I thought at first in terms of some kind of flux that would allow the bond. We walked down a long corridor, opened a small door and took out two small packets of paper like those a homeopathic physician might use to offer his or her medicines. One contained a powder and the other a small live caterpillar, which were to be taken for transformation. Not all that is to be accomplished in the arts is through transformation of the material. Some requires the transformation of the artist.

Yesterday I invited my 6th grade students to play with Froebel's Gift number 7. I was curious what they would come up with. One girl wouldn't let me see what she had designed until it was finished.

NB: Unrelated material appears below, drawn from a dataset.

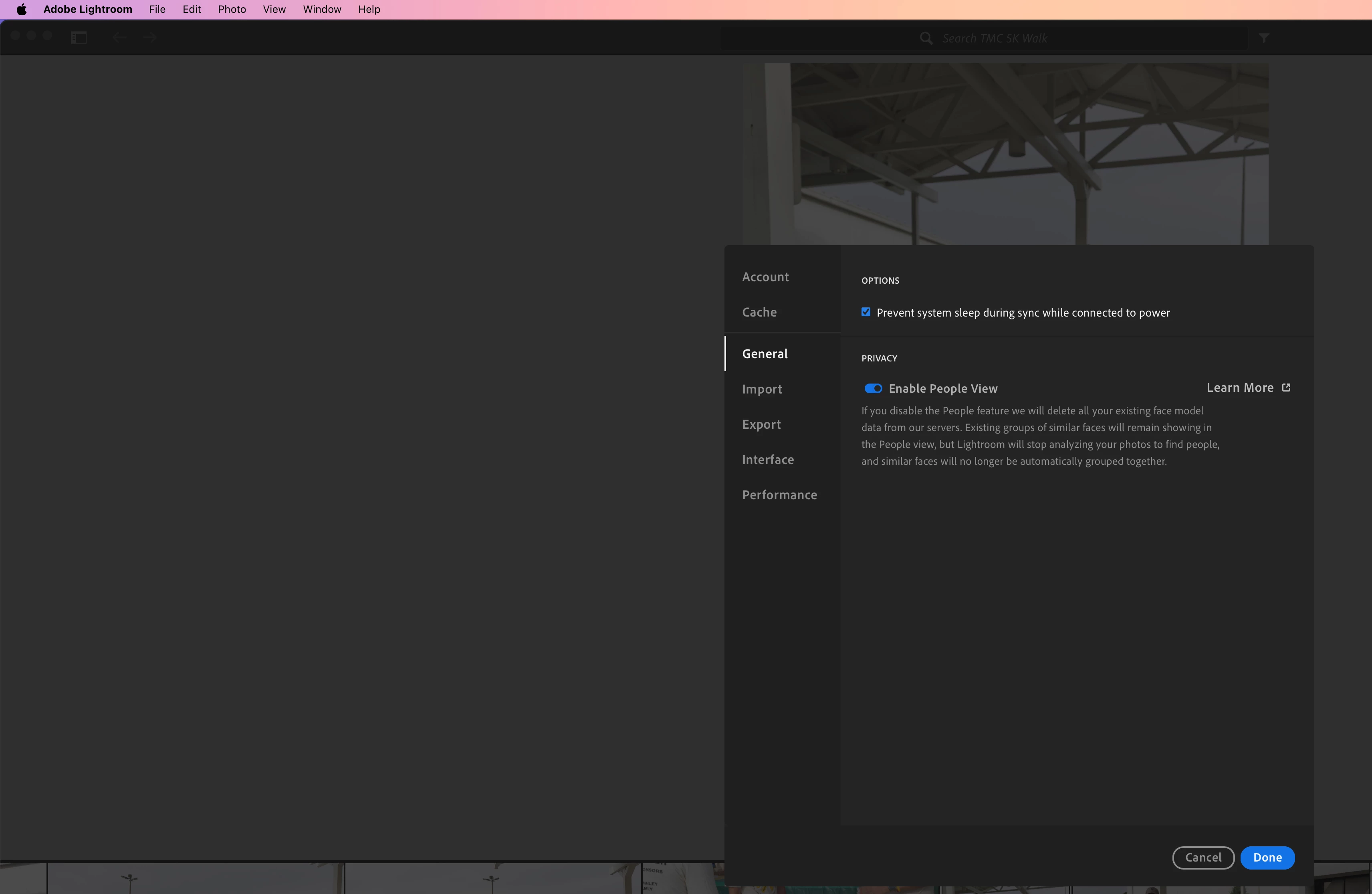This screenshot has width=1372, height=894.
Task: Go to the Export preferences tab
Action: point(761,424)
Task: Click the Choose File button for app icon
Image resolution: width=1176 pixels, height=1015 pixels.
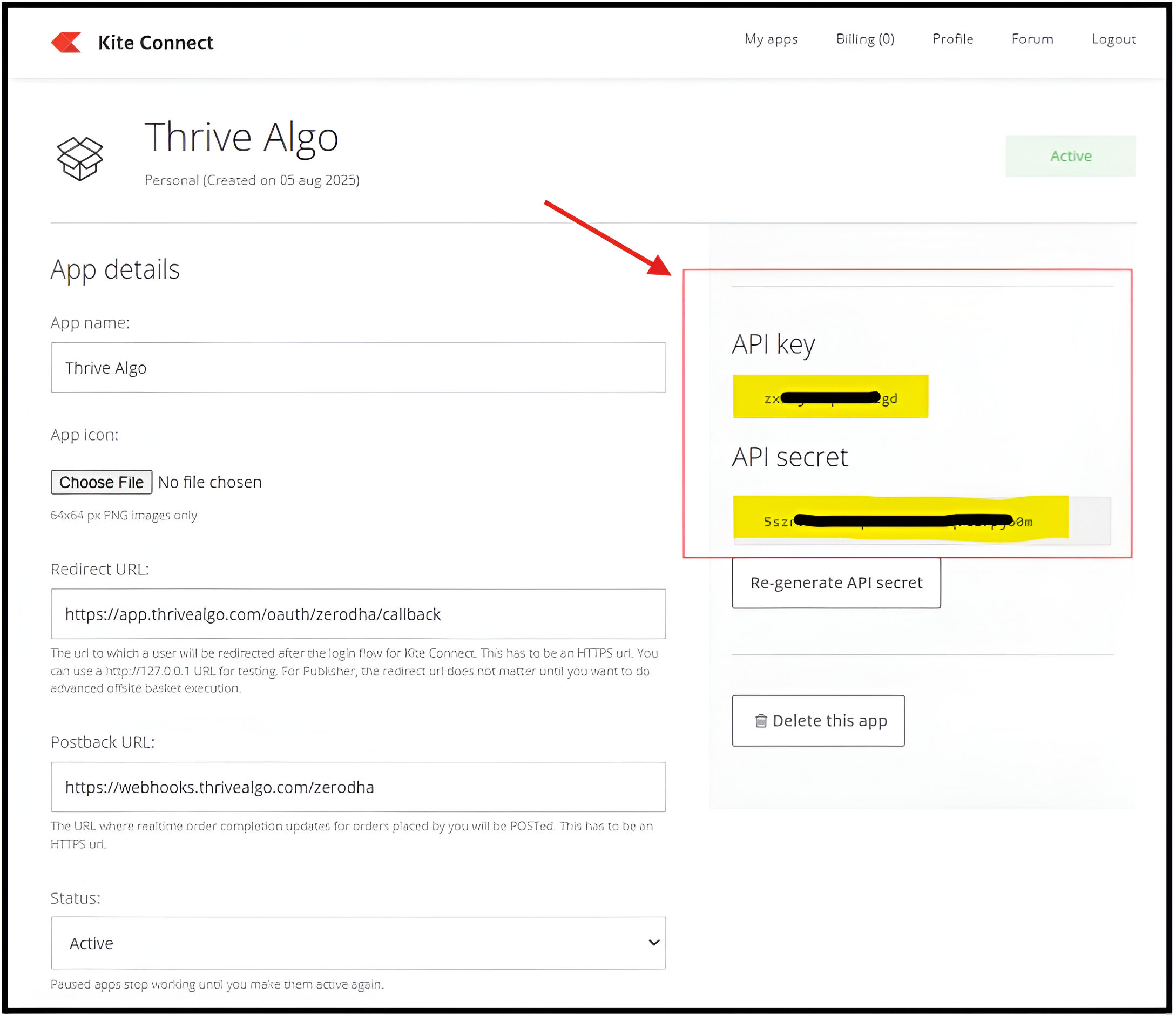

If you can't guess what it is, read carefully. In the photo below, my student insisted that I share what she had made via iPhone with her mother. Such is a child's pride at the time of transformation.

There are indeed many processes requiring both skill and transformation of the mind and heart of the artist.

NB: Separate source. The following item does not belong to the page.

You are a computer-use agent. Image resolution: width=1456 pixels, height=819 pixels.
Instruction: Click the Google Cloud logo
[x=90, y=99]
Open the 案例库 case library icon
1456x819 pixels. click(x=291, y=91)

The following is repeated from an earlier blog post and concerns the transformation of humanity in our earlier years. Were caterpillars required?

Six ways in which segments can be rotated for use as
tools and weapons. The stippled areas represent adhesive.
Mary Marzke sent me links to an article by Lyn Wadley on the use of adhesives to attach stone to wood in the making of shafted tools, weapons and instruments. Wadleys's work was published in Current Anthropology, and illustrates the intellect involved as early man crafted tools to enable his survival. Evidently, there was enough adhesive remaining on some crafted pieces of stone from 70,000 years ago to reformulate the means through which they were attached and through which the adhesive was made. This work pushes forward by 40,000 years, the earlier speculation by V.G. Childe and others that the handle came as late as 30,000 years ago.
Compound adhesives were made in southern Africa at least 70,000 years ago, where they were used to attach similarly shaped stone segments to hafts. Mental rotation, a capacity implying advanced working‐memory capacity, was required to place the segments in various positions to create novel weapons and tools. The compound glues used to fix the segments to shafts are made from disparate ingredients, using an irreversible process. The steps required for compound‐adhesive manufacture demonstrate multitasking and the use of abstraction and recursion. As is the case in recursive language, the artisan needed to hold in mind what was previously done in order to carry out what was still needed. Cognitive fluidity enabled people to do and think several things at the same time, for example, mix glue from disparate ingredients, mentally rotate segments, talk, and maintain fire temperature. Thus, there is a case for attributing advanced mental abilities to people who lived 70,000 years ago in Africa without necessarily invoking symbolic behavior.
There is no concrete evidence that man's development came as a result of language alone, but there is evidence that the making of things took a leading role in the development of man. There is a growing body of evidence that making the tools for our survival and the increased size of the human frontal lobe were parallel developments. You can find Lyn Wadley's article Compound‐Adhesive Manufacture as a Behavioral Proxy for Complex Cognition in the Middle Stone Age here. In order to understand all this and write this paper, Wadley had to make the adhesive from materials found in the natural environment and then replicate the methods for attachment, demonstrating again that you won't really learn all that much about real things by just yakking. "Her main research interest is ancient cognition and her experimental archaeology is geared towards understanding the mental architecture required for various behaviors."

In order to better understand your own mental architecture,

Make, fix and create...

1 comment:

  1. Martin9:11 AM

    Why do you specify "man" and "his" survival rather than talk about humans in general and their survival? As you note in your post, language isn't everything; still, it matters.